Task to carry out: Once you find the line with "Algemene Voorwaarden (230, 2564)" in the data that follows, repeat it and every line after it exactly, through the line with "[button] (306, 29)".

Source records:
-- Opening Marker --

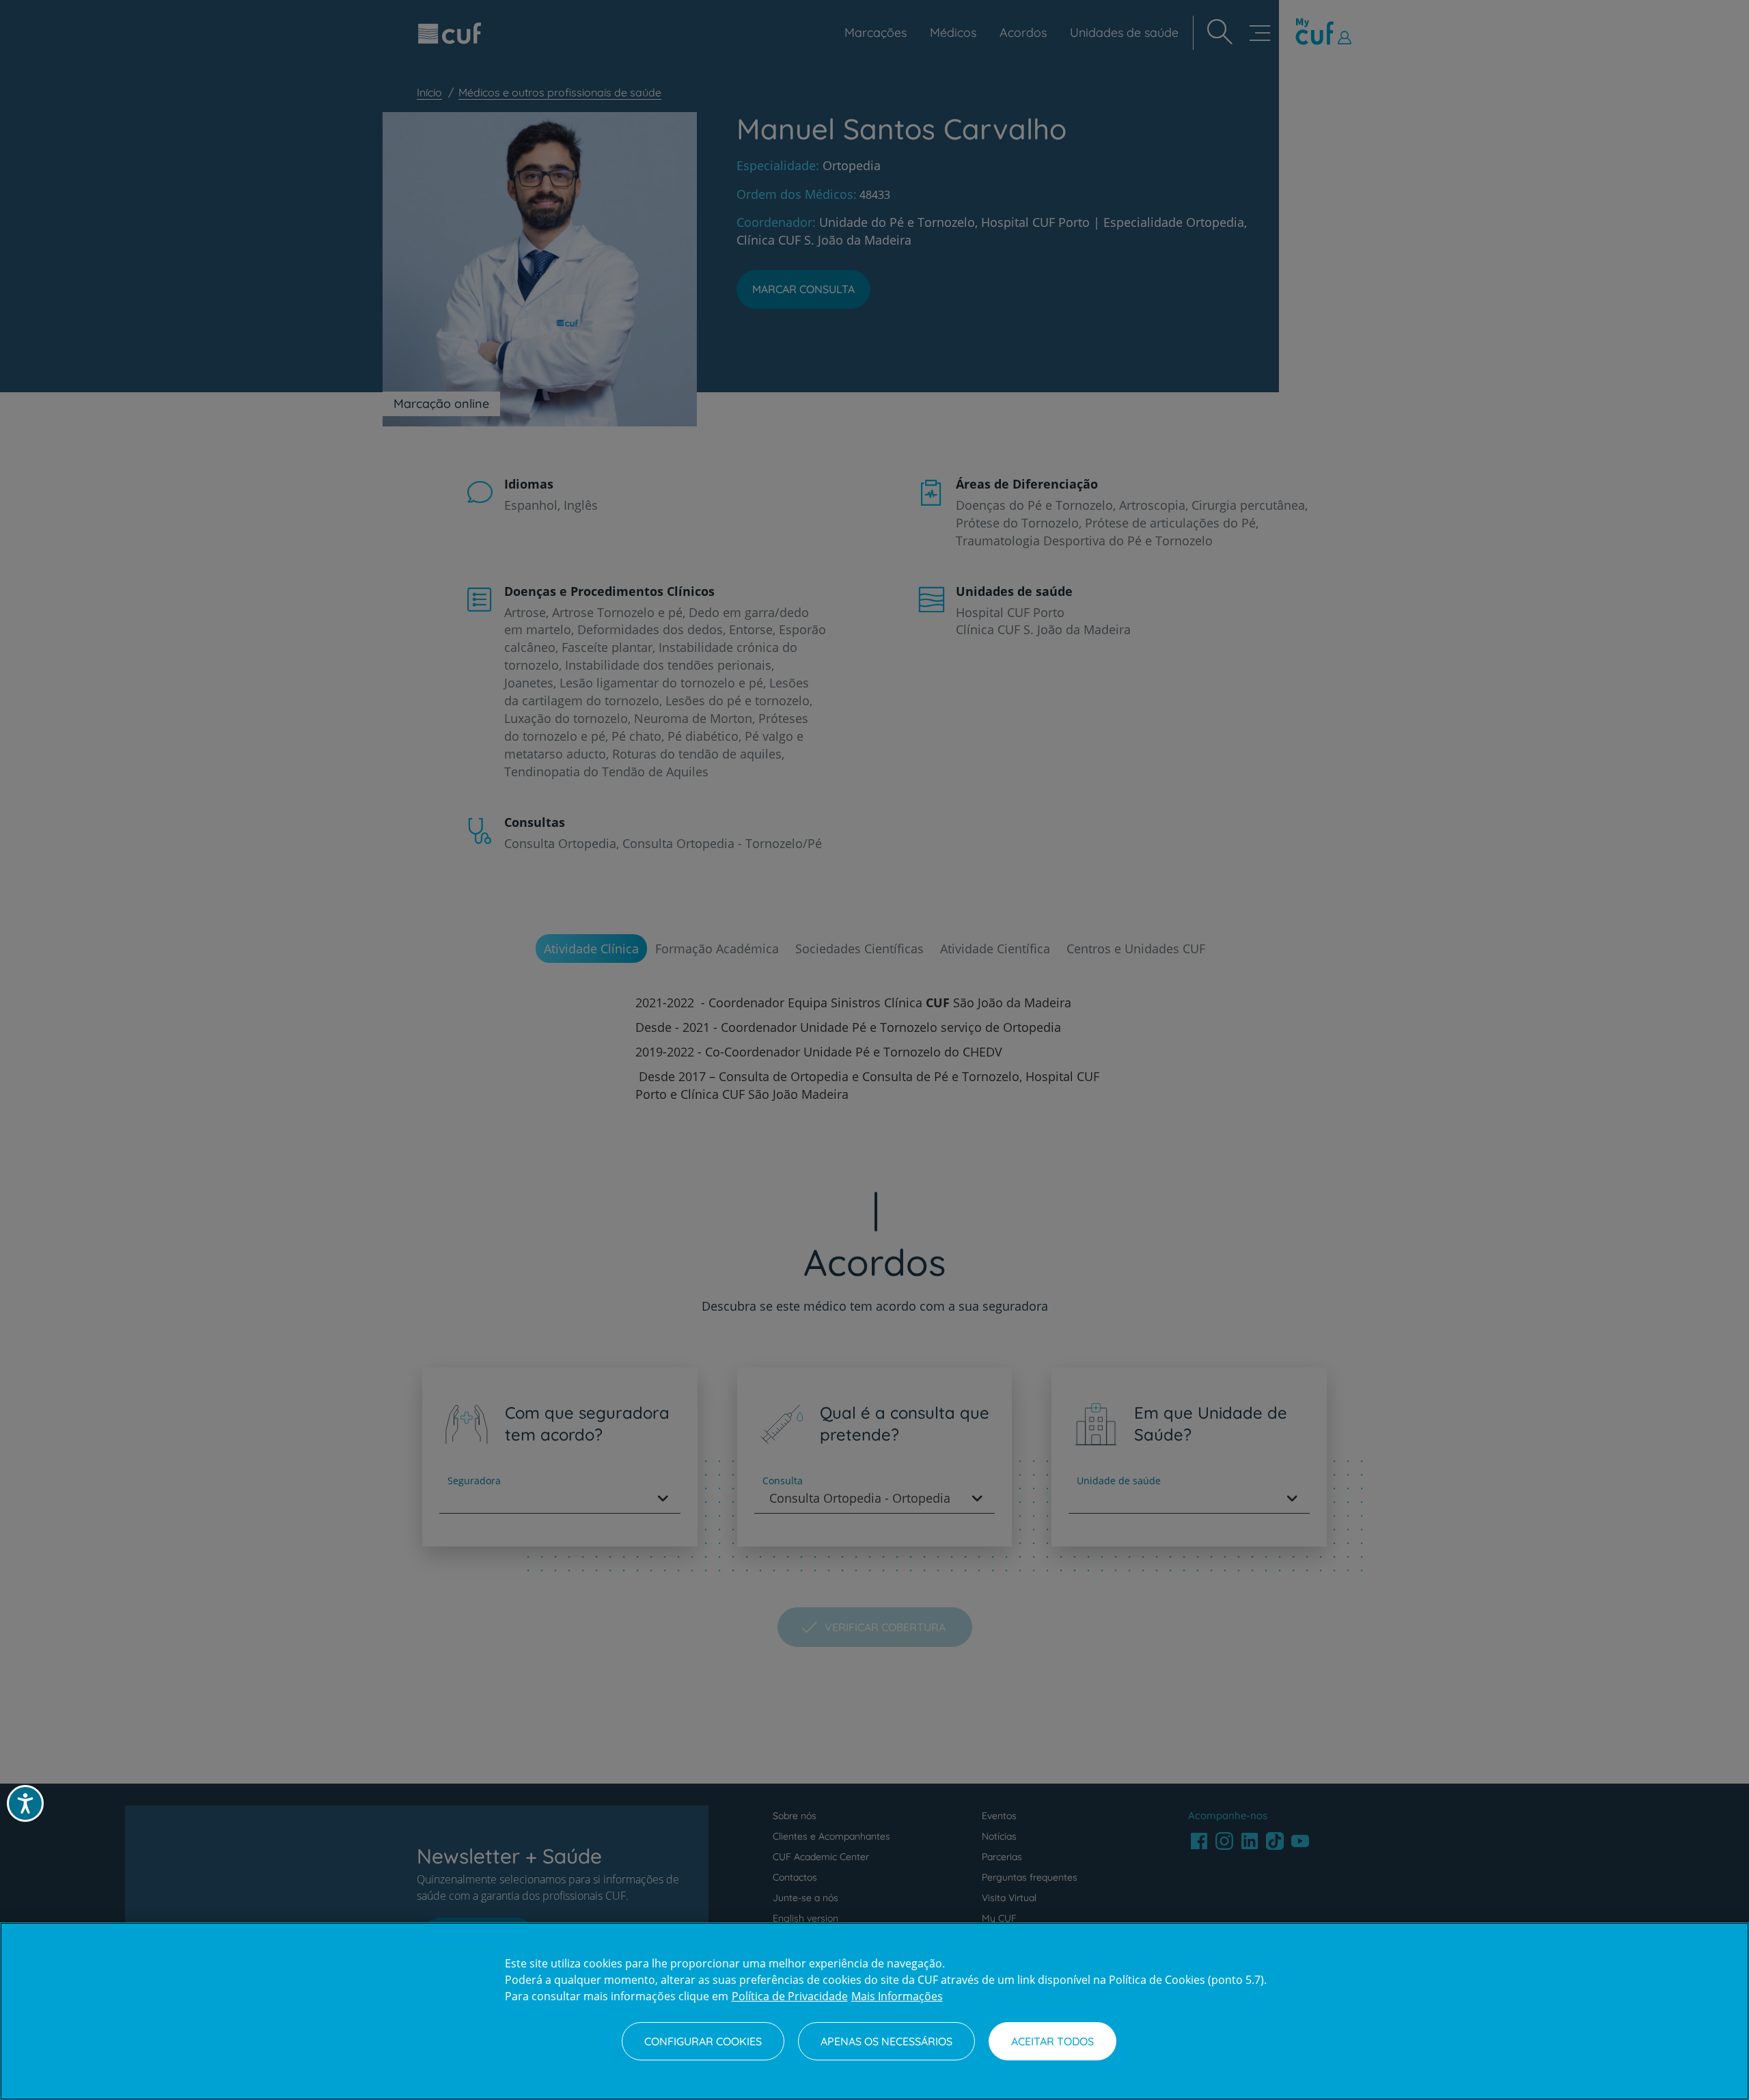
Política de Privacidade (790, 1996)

-- Closing Marker --
-- Opening Marker --

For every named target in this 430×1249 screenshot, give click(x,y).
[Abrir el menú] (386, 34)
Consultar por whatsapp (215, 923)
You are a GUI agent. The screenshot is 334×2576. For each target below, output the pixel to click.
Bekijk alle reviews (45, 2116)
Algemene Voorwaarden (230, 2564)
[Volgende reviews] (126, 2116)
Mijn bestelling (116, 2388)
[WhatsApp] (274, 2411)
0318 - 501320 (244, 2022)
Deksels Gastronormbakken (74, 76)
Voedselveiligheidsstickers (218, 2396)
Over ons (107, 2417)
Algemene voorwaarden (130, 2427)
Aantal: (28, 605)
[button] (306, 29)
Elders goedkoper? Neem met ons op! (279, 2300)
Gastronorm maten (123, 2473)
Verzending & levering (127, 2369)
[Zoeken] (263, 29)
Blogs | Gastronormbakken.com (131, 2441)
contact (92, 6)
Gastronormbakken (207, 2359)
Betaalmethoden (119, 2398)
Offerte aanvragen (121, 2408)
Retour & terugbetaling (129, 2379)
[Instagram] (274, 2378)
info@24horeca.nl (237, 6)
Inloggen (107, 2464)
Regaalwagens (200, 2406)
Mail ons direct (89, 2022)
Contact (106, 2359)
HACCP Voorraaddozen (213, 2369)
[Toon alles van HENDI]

-- Closing Marker --
-- Opening Marker --

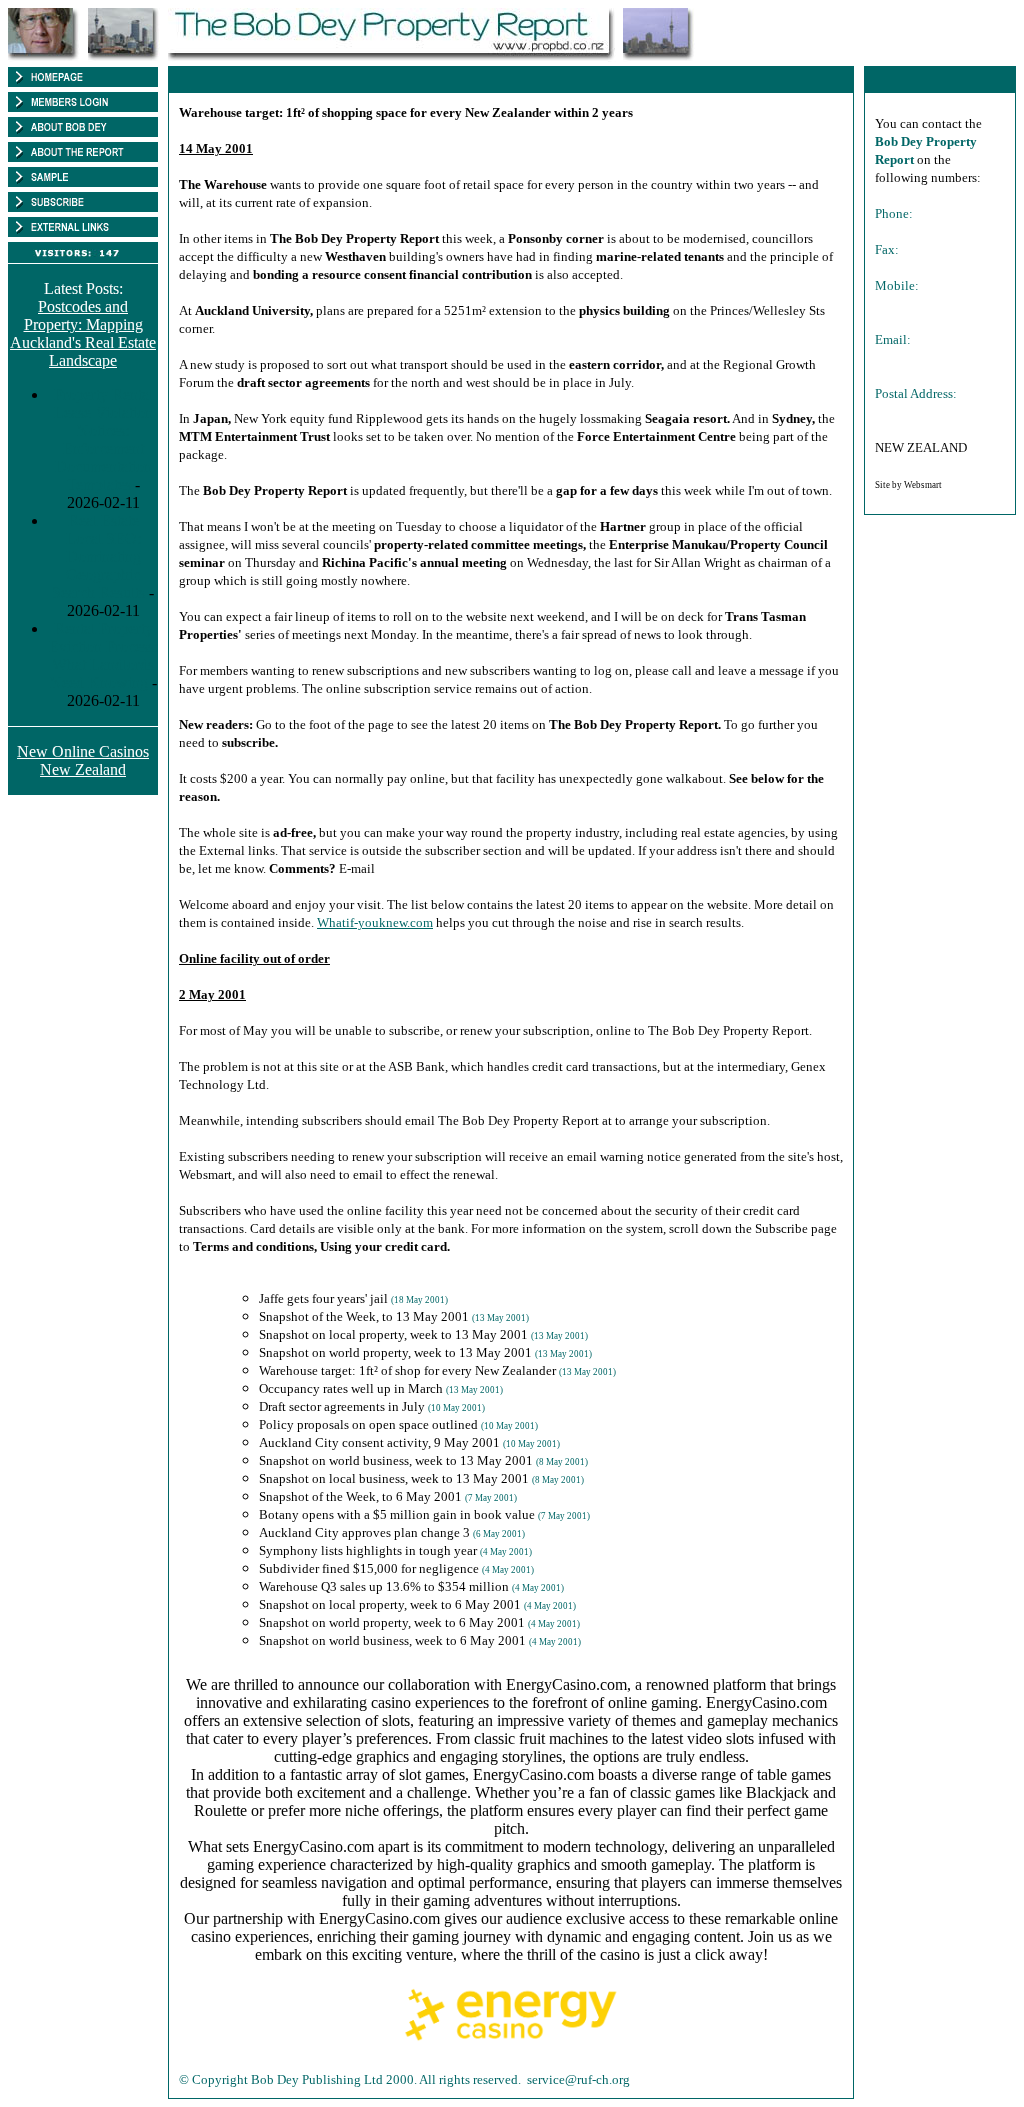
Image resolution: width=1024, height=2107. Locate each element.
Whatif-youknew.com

-- Closing Marker --

Exercise response:
Algemene Voorwaarden (230, 2564)
[Volgende reviews] (126, 2116)
Mijn bestelling (116, 2388)
[WhatsApp] (274, 2411)
0318 - 501320 (244, 2022)
Deksels Gastronormbakken (74, 76)
Voedselveiligheidsstickers (218, 2396)
Over ons (107, 2417)
Algemene voorwaarden (130, 2427)
Aantal: (28, 605)
[button] (306, 29)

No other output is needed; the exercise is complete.